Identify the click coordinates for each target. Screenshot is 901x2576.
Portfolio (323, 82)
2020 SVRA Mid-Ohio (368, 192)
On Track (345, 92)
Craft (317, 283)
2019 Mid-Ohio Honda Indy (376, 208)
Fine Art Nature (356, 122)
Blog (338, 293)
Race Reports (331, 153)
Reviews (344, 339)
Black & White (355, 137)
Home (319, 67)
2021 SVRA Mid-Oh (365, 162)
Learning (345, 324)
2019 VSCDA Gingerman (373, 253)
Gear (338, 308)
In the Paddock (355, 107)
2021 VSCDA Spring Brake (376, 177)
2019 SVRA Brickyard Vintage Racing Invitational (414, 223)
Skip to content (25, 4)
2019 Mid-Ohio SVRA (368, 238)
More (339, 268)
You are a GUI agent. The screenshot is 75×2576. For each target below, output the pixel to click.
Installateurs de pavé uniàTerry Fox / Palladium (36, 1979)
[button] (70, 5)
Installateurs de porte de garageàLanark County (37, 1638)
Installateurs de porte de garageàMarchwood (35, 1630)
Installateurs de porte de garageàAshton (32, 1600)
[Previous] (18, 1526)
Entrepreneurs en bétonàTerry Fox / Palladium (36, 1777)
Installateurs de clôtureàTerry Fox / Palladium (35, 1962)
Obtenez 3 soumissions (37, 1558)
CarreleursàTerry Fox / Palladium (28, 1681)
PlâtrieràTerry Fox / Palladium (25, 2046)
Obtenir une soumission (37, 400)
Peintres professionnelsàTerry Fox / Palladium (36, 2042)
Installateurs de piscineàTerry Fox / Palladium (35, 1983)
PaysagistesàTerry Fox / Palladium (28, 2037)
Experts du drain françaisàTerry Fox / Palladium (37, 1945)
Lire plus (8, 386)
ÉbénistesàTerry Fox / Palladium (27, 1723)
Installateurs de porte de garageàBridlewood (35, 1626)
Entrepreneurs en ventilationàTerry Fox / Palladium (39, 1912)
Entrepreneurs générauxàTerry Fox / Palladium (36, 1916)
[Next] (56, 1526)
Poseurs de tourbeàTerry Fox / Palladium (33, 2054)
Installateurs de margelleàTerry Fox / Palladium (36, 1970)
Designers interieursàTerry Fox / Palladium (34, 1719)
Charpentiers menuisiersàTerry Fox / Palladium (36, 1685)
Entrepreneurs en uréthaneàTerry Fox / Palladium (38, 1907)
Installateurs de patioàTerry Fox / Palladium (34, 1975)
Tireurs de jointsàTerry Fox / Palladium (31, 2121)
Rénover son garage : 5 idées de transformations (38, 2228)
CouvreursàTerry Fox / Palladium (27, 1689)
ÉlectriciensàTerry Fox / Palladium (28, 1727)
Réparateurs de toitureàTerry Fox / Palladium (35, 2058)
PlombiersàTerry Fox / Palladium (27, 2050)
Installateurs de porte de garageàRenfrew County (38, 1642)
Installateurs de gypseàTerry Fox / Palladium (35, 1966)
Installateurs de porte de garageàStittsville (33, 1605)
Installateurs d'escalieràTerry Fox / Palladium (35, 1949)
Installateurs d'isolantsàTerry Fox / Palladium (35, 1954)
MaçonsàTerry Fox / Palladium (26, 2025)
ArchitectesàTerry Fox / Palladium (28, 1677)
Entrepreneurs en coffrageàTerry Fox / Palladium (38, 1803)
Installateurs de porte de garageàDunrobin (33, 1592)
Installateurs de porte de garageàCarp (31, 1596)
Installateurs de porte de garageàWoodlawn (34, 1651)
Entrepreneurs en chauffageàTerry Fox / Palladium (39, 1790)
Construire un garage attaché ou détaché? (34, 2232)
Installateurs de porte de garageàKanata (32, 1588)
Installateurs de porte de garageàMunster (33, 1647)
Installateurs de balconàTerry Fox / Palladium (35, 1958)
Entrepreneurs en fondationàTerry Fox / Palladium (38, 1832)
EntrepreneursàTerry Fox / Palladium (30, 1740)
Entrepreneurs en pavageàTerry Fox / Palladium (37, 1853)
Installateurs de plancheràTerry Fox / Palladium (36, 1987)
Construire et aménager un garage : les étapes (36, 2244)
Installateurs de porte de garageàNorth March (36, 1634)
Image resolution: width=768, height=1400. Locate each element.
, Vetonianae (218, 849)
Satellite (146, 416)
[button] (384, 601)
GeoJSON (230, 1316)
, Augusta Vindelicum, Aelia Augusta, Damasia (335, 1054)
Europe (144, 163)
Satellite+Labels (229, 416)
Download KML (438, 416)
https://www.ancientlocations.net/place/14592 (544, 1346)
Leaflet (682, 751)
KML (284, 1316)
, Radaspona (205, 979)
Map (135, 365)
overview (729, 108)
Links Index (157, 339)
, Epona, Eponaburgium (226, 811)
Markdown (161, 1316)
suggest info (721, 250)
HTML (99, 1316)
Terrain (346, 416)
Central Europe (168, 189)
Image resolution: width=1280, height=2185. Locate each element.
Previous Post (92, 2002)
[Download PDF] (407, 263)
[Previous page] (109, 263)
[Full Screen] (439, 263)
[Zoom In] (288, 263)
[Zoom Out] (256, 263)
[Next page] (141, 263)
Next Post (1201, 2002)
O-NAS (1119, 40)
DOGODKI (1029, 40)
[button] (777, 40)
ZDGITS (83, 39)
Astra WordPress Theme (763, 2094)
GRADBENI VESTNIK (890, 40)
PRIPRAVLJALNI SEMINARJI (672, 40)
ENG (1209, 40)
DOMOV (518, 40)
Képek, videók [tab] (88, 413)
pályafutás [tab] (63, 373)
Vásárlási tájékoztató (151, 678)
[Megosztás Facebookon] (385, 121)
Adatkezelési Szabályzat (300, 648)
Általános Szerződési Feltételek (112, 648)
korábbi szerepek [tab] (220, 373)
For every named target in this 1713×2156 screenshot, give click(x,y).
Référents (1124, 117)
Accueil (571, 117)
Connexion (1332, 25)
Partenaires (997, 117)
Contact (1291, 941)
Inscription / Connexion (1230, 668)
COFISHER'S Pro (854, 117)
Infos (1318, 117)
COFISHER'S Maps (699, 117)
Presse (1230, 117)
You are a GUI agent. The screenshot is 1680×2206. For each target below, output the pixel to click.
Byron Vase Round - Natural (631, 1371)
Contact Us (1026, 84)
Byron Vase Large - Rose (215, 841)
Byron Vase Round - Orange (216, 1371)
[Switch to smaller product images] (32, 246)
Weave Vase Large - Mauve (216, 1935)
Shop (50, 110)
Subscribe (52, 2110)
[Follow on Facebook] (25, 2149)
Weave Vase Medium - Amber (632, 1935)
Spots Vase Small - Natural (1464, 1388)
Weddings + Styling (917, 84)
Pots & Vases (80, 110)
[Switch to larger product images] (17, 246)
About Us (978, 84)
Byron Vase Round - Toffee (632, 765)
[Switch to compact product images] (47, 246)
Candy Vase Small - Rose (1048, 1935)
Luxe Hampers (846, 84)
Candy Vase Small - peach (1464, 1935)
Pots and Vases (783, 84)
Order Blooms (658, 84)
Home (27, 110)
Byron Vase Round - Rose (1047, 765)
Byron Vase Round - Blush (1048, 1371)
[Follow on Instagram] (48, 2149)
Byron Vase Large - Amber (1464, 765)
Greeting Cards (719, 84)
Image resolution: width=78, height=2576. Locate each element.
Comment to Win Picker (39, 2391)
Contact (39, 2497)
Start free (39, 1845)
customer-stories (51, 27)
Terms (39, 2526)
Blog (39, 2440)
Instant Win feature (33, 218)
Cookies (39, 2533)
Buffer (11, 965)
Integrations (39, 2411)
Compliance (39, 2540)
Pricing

◆ EXERCISE DETAILS:
Your reply is to repeat, unchanged, the lines above running from the one with "Installateurs de balconàTerry" up to and including the one with "Presse (1230, 117)".

◆ SOLVED PROBLEM:
Installateurs de balconàTerry Fox / Palladium (35, 1958)
Entrepreneurs en fondationàTerry Fox / Palladium (38, 1832)
EntrepreneursàTerry Fox / Palladium (30, 1740)
Entrepreneurs en pavageàTerry Fox / Palladium (37, 1853)
Installateurs de plancheràTerry Fox / Palladium (36, 1987)
Construire et aménager un garage : les étapes (36, 2244)
Installateurs de porte de garageàNorth March (36, 1634)
Image resolution: width=768, height=1400. Locate each element.
, Vetonianae (218, 849)
Satellite (146, 416)
[button] (384, 601)
GeoJSON (230, 1316)
, Augusta Vindelicum, Aelia Augusta, Damasia (335, 1054)
Europe (144, 163)
Satellite+Labels (229, 416)
Download KML (438, 416)
https://www.ancientlocations.net/place/14592 (544, 1346)
Leaflet (682, 751)
KML (284, 1316)
, Radaspona (205, 979)
Map (135, 365)
overview (729, 108)
Links Index (157, 339)
, Epona, Eponaburgium (226, 811)
Markdown (161, 1316)
suggest info (721, 250)
HTML (99, 1316)
Terrain (346, 416)
Central Europe (168, 189)
Image resolution: width=1280, height=2185. Locate each element.
Previous Post (92, 2002)
[Download PDF] (407, 263)
[Previous page] (109, 263)
[Full Screen] (439, 263)
[Zoom In] (288, 263)
[Zoom Out] (256, 263)
[Next page] (141, 263)
Next Post (1201, 2002)
O-NAS (1119, 40)
DOGODKI (1029, 40)
[button] (777, 40)
ZDGITS (83, 39)
Astra WordPress Theme (763, 2094)
GRADBENI VESTNIK (890, 40)
PRIPRAVLJALNI SEMINARJI (672, 40)
ENG (1209, 40)
DOMOV (518, 40)
Képek, videók [tab] (88, 413)
pályafutás [tab] (63, 373)
Vásárlási tájékoztató (151, 678)
[Megosztás Facebookon] (385, 121)
Adatkezelési Szabályzat (300, 648)
Általános Szerződési Feltételek (112, 648)
korábbi szerepek [tab] (220, 373)
For every named target in this 1713×2156 screenshot, give click(x,y).
Référents (1124, 117)
Accueil (571, 117)
Connexion (1332, 25)
Partenaires (997, 117)
Contact (1291, 941)
Inscription / Connexion (1230, 668)
COFISHER'S Pro (854, 117)
Infos (1318, 117)
COFISHER'S Maps (699, 117)
Presse (1230, 117)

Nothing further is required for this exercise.